Examples of the polyfunctional polymerizable compound having a skin sensitizing SI value of 3 or less include a urethane (meth) acrylate derivative obtained by reacting a (meth) acrylic acid ester having a hydroxy group with a compound having an isocyanate group, and (meth) acrylic. An epoxy (meth) acrylate derivative obtained by reacting an acid with a compound having an epoxy group can also be exemplified.
In addition to the (meth) acrylic acid derivative, vinyl ethers such as diethylene glycol divinyl ether, triethylene glycol divinyl ether, and cyclohexanedimethanol divinyl ether; allyl compounds such as diallyl phthalate and triallyl trimellitate can also be used. it can.

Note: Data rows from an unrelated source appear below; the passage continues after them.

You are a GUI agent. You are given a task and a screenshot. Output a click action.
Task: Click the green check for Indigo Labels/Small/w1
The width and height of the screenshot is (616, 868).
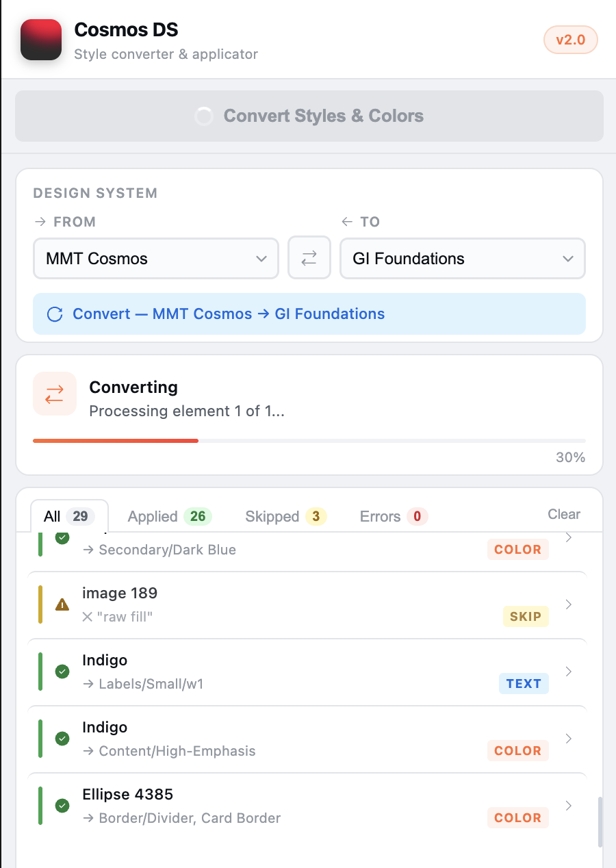[x=62, y=672]
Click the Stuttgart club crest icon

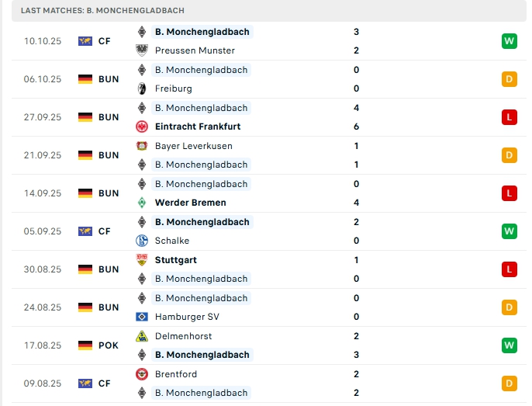coord(142,260)
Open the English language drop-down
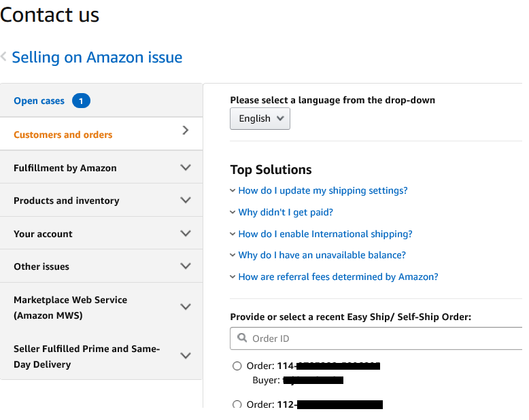This screenshot has height=420, width=529. (260, 118)
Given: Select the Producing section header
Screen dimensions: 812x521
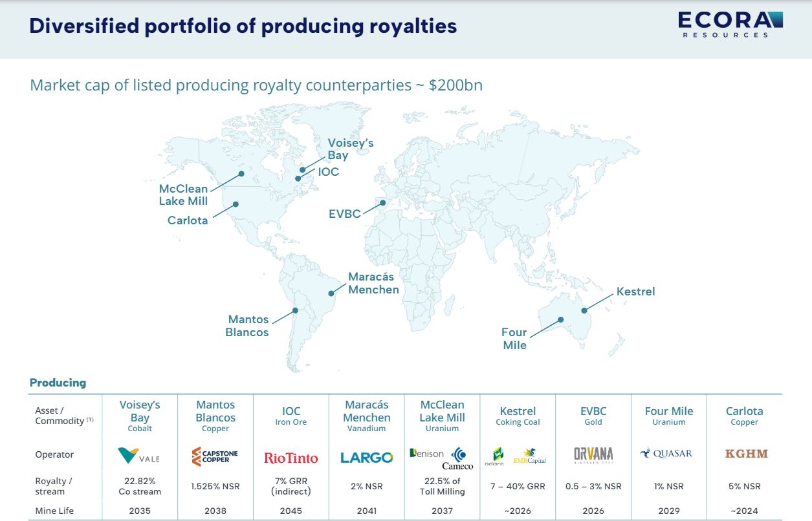Looking at the screenshot, I should click(57, 382).
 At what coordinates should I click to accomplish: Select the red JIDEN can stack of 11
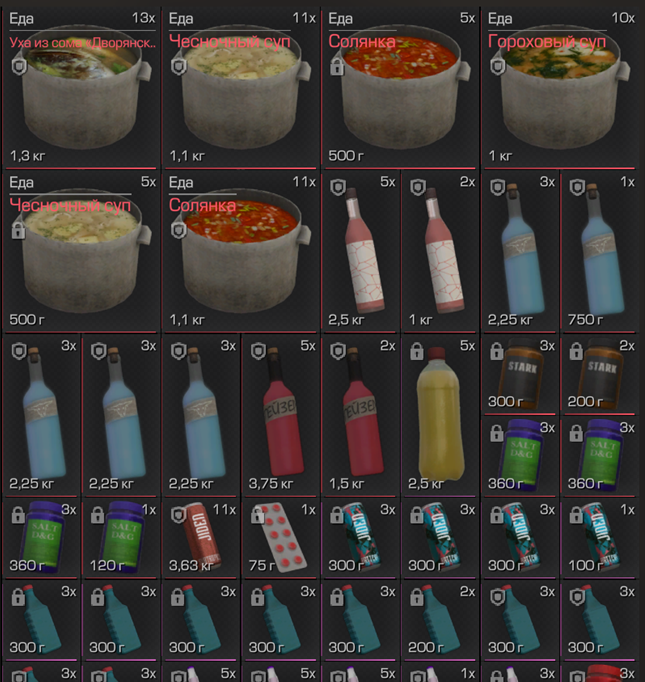pyautogui.click(x=200, y=538)
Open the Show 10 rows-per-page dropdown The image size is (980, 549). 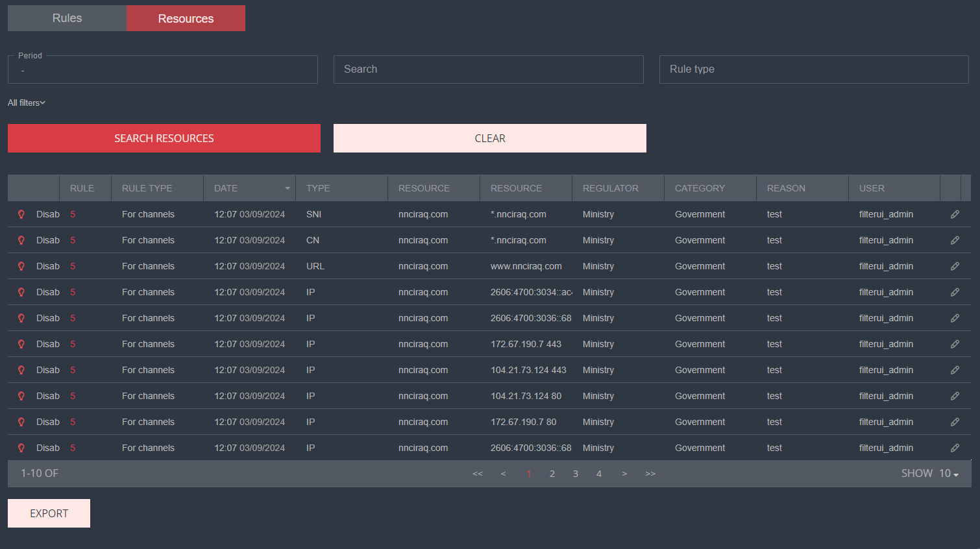click(x=948, y=474)
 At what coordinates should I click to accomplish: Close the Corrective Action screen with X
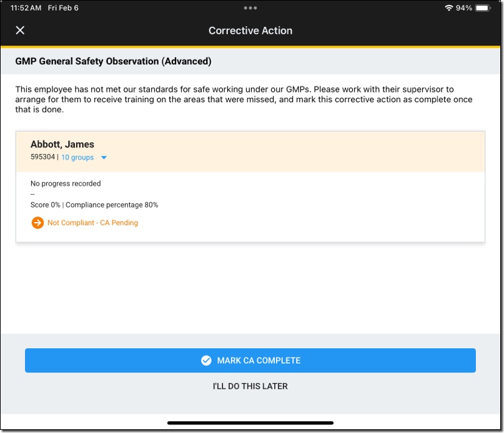(x=20, y=31)
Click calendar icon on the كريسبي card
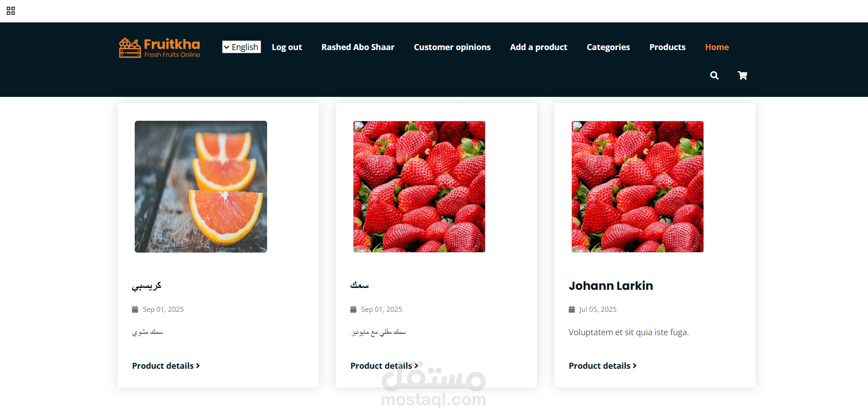This screenshot has width=868, height=417. pyautogui.click(x=135, y=310)
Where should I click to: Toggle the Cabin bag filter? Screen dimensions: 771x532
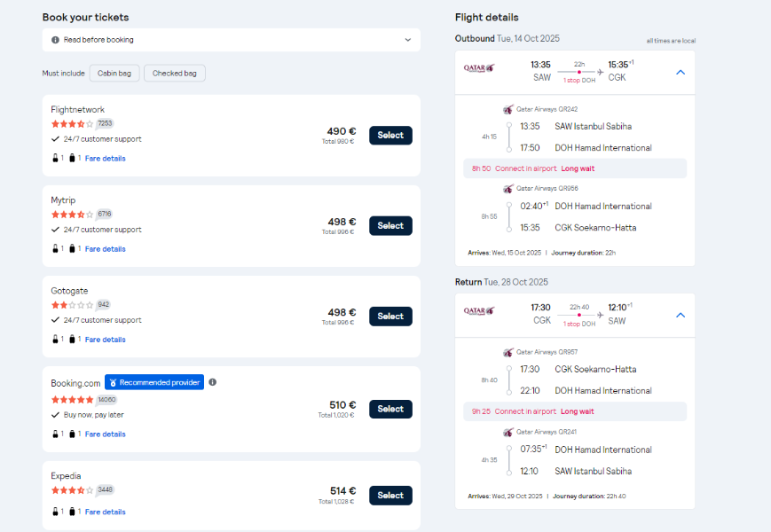[x=114, y=74]
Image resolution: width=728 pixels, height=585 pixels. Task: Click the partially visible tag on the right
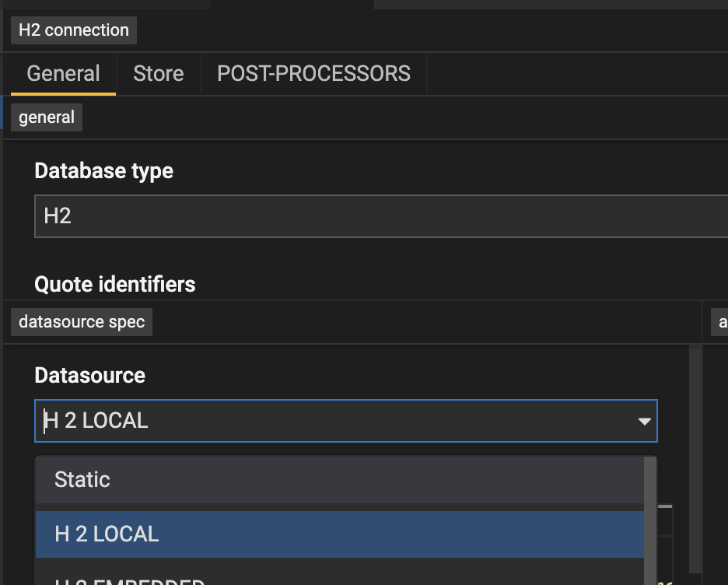coord(721,321)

The polyfunctional polymerizable compound having a skin sensitizing SI value of 3 or less is preferably contained in the composition in an amount of 1.0% by mass or more and 60.0% by mass or less, preferably 5.0% by mass or more and 40.0% by mass or less. It is more preferably contained below, and more preferably 10.0% by mass or more and 30.0% by mass or less. Further, as the polyfunctional polymerizable compound having a skin sensitization SI value of 3 or less, only one kind may be used, or two or more kinds may be used in combination.
By using a polyfunctional polymerizable compound having a skin sensitization SI value of 3 or less, the curability and viscosity of the composition and the hardness and adhesion of the cured product can be easily adjusted according to the purpose of use. it can.

<<< Polymerizable compounds other than acrylamide of general formulas (1) and (2) >>>
The polymerizable compound is not particularly limited as long as it can carry out a polymerization reaction with active energy rays (ultraviolet rays, electron beams, etc.), and can be appropriately selected depending on the intended purpose. From the viewpoint of adjusting the physical properties and the like, one type may be used alone, or two or more types may be used in combination.
Examples of the polymerizable compound include radically polymerizable polymerizable compounds and polymerizable oligomers.
Examples of the radically polymerizable polymerizable compound include (meth) acrylate compounds, (meth) acrylamide compounds, and aromatic vinyl compounds. These may be used alone or in combination of two or more. In the present specification, (meth) acrylate means at least one of acrylate and methacrylate, and (meth) acrylic means at least one of acrylic and methacrylic.

-(Meta) acrylate compound-
Examples of the (meth) acrylate compound include monofunctional (meth) acrylate, bifunctional (meth) acrylate, trifunctional (meth) acrylate, tetrafunctional (meth) acrylate, and pentafunctional (meth) acrylate. , Hexfunctional (meth) acrylate and the like. These may be used alone or in combination of two or more.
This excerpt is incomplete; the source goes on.